Five months into the plausible genocide and ongoing displacement of Palestinians and the bombing of schools and hospitals in the Palestinian territory, a petition to KTH to cut ties with Israeli institutions that facilitate these atrocities is often met with silence, a change of topic or controversy. Has advocating for human rights and equality become taboo in institutions meant to uphold these democratic values?

Throughout our education at KTH, sustainability and ethics have been central. Yet, when confronted with the unfolding genocide in Palestine, our university hesitates to question its role in these horrific crimes against humanity. But with 1.4 million forcibly displaced Palestinians facing daily bombardments in Rafah, the one place they had been told was safe by Israel, we don't have the privilege to look the other way any longer.

KTH is, through its agreements with complicit Israeli Universities, legitimising these institutions and their well-documented role in Israeli violations of international law and human rights.

This is why KTH for Palestine, in a petition supported by hundreds of KTH employees and students, calls on KTH to end this complicity by severing all ties with Israeli universities and companies connected to the Israeli violation of international law. We urge KTH to condemn the violence against Palestinians publicly and to advocate for a ceasefire, the provision of humanitarian aid and the protection of Palestinians.

KTH collaborates with at least two universities that directly contribute to the colonisation, settler programmes and illegal military occupations in Palestine, the apartheid regime, and the genocide against Palestinians.

Hebrew University of Jerusalem

One such institution is the Hebrew University of Jerusalem (HUJ), with which we've signed an active Memorandum of Understanding (MoU). HUJ‘s campus is a critical component of Israel's illegal settlement efforts in East Jerusalem. In 1967, after Israel occupied the West Bank, the Israeli Government seized land around the university, expanding beyond the agreed demilitarised zone and incorporating private Palestinian land. Today, significant parts of HUJ are situated in occupied Palestinian territory and function as settlements, and books plundered from Palestinian homes form a core part of the university’s collection.

In 1963, the occupation of the West Bank was planned at HUJ’s Givat Ram campus – one of the university’s many contributions to the apartheid frameworks that underpin the oppression of Palestinians.
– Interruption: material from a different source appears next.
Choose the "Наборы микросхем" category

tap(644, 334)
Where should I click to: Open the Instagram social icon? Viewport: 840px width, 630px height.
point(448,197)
HUJ is also home to the Talpiot programme, providing Israel Occupation Forces (IOF) with specialised technological expertise and the elite intelligence programme “Havatzalot”, which ends with an admission to a six-year stint in military intelligence units. Moreover, it lends its rooftops for police surveillance of Palestinians in the adjoining East Jerusalem suburb of Issawiya. HUJ also openly supports Operation Iron Sword, the current genocide in Gaza, by “providing military units with logistics equipment.”

Technion University

Technion University is another such institution. Although our MoU has expired,

KTH continues collaborating with Technion through various projects. Our latest collaboration started in 2023 and is scheduled to continue until 2026. Technion University trains IOF soldiers and researches and develops military and surveillance technology that Israel relies on to sustain its illegal occupation of Palestinian land.
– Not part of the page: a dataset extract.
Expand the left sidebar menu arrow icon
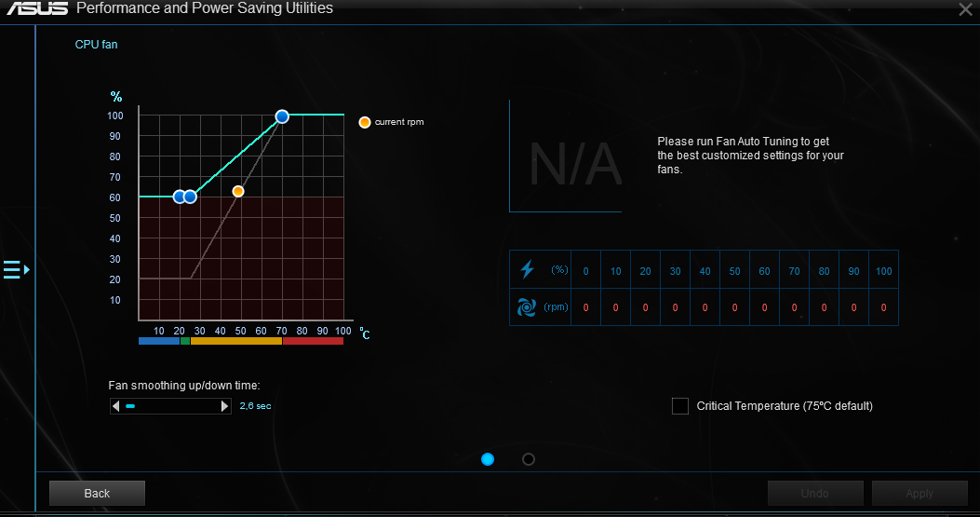Screen dimensions: 980x517 [16, 270]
The Technion Autonomous Systems Program (TASP) focuses on researching and developing unmanned vehicle technology like drones and bulldozers, e.g. the unmanned D-9 bulldozer used during Operation Cast Lead in 2008, which resulted in 1,400 Palestinian deaths. Today, unmanned bulldozers are routinely employed to demolish Palestinian homes, factories, agricultural land and civilian infrastructure, including water pipes. The Alonim Excellence Program offers a track as part of the IOF’s Academic Reserve, which includes academic and military training and is overseen by the IOF Intelligence Corps. The programme also offers graduates placement in core research, development and leadership positions in elite IOF units.

KTH’s legal obligations

The International Court of Justice (ICJ) ruled in South Africa v Israel that there’s a plausible case of genocide by Israel against Palestinians in Gaza, mandating a series of provisional measures that Israel must implement.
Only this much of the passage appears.